I am making an apple cider from freshly squeezed apples, it has been in my primary for 12 days, I back sweetened with some fresh apple juice, and left if for 2more days, it's at a point now where I'm happy, and it taste real good. I have chosen to cold crash it to get a clearer cider and to "stop" fermentation, so it's currently in the fridge doing that. But here is my question: as I have not let the fermentation process end naturally, do I still need to add priming sugar to carbonate? Or will the process start up naturally again from the remaining yeast/sugar that didn't drop out during child crashing? Any other tips, tricks or advice will be appreciated.
 
I don't make cider, but since you haven't gotten any responses I'll give it a try.

I back sweetened with some fresh apple juice, and left if for 2more days, it's at a point now where I'm happy, and it taste real good. I have chosen to cold crash it to get a clearer cider and to "stop" fermentation, so it's currently in the fridge doing that.
Back sweetening with time left in the fermenter won't really sweeten - that sugar will ferment out.

Cold crashing won't totally stop fermentation - just slow it way down. This could cause the bottles to explode when all the sugar ferments.
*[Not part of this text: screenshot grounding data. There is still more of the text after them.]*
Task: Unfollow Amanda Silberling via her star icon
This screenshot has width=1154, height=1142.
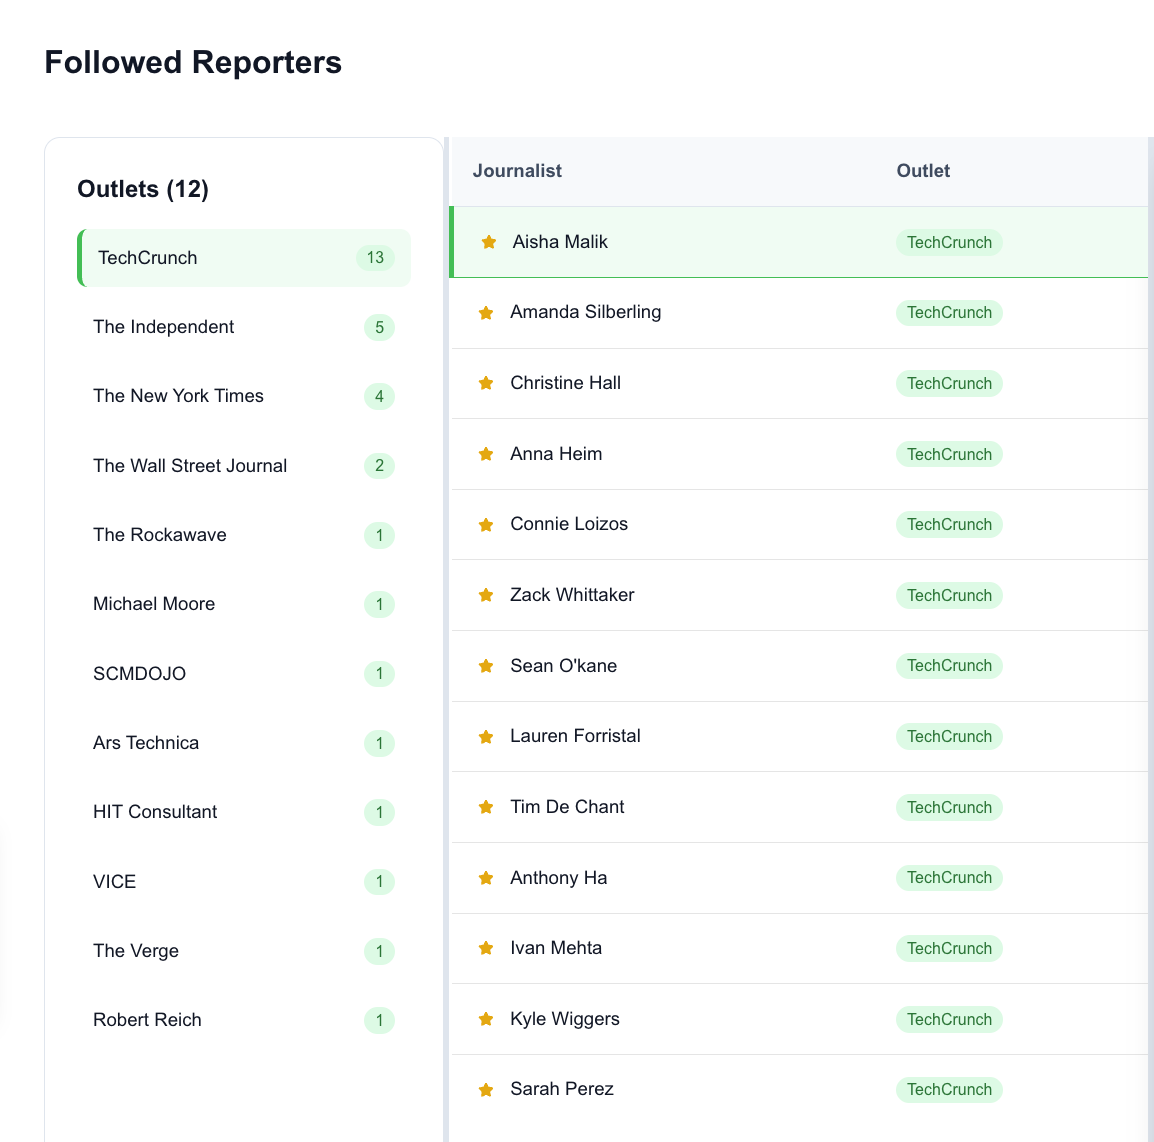Action: (x=486, y=313)
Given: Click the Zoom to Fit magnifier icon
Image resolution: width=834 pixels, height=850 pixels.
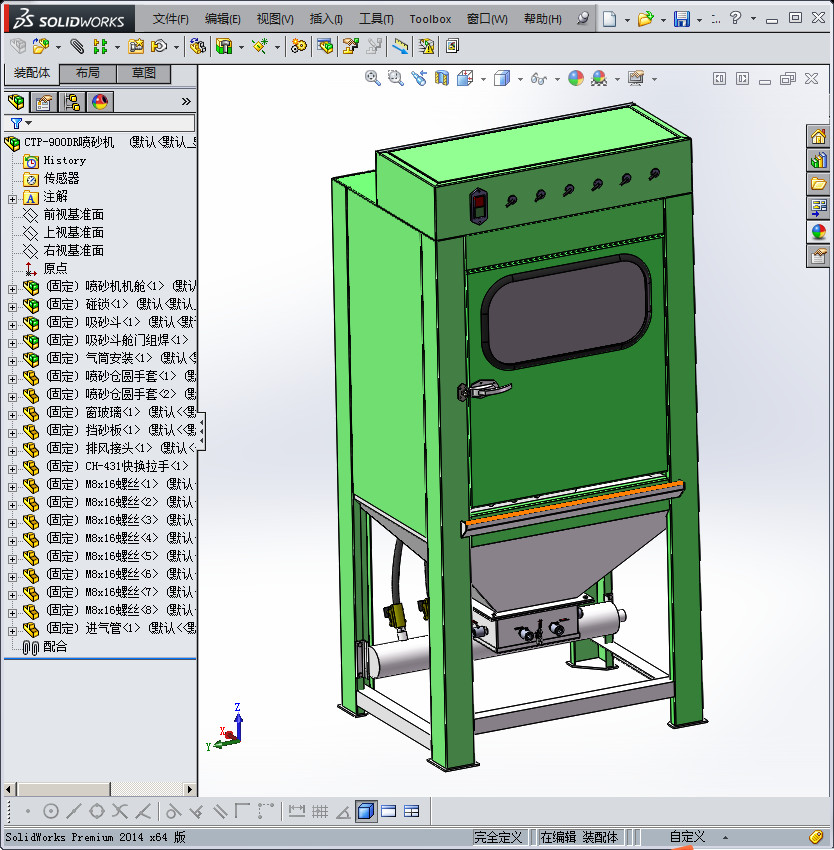Looking at the screenshot, I should (x=373, y=78).
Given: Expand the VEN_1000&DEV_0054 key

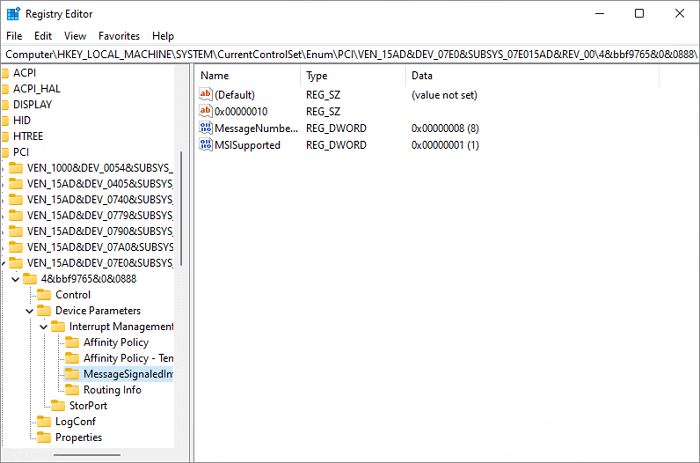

as I have not let the fermentation process end naturally, do I still need to add priming sugar to carbonate? Or will the process start up naturally again from the remaining yeast/sugar that didn't drop out during child crashing?
The juice that you added to back-sweeten has partly fermented, but you don't know how much is left. It would be dangerous to bottle even without adding priming sugar. I think I would let it warm back up and ferment out naturally. And I would check gravity when you think it's finished. Check twice, three days apart, to be sure it's stable. And I would consider this a little questionable as far as the fermentation, so I believe I would just skip the carbonation just in case fermentation re-starts in the bottles. "Still" cider is good, too.

I hope this helps.
 
Thanks for the advice, I have already stopped the cold crashing and I am letting the fermentation end, I will do a plastic test bottle for a few days to try and get an idea on carbonation level. Appreciate the response
 
You can bottle now if the flavour's where you want it, and pasteurise the bottles when the carbonation is good. There's a thread (I think it's a sticky) on easy stove-top pasteurising of bottled cider. Put a couple in plastic to gauge when carbonation is where you want it. Otherwise, the only other ways to get sweetened, carbonated cider in bottles is to use artificial or non-fermentable sugars, or force-carbonate then bottle from keg (after chemical or physical halting of fermentation).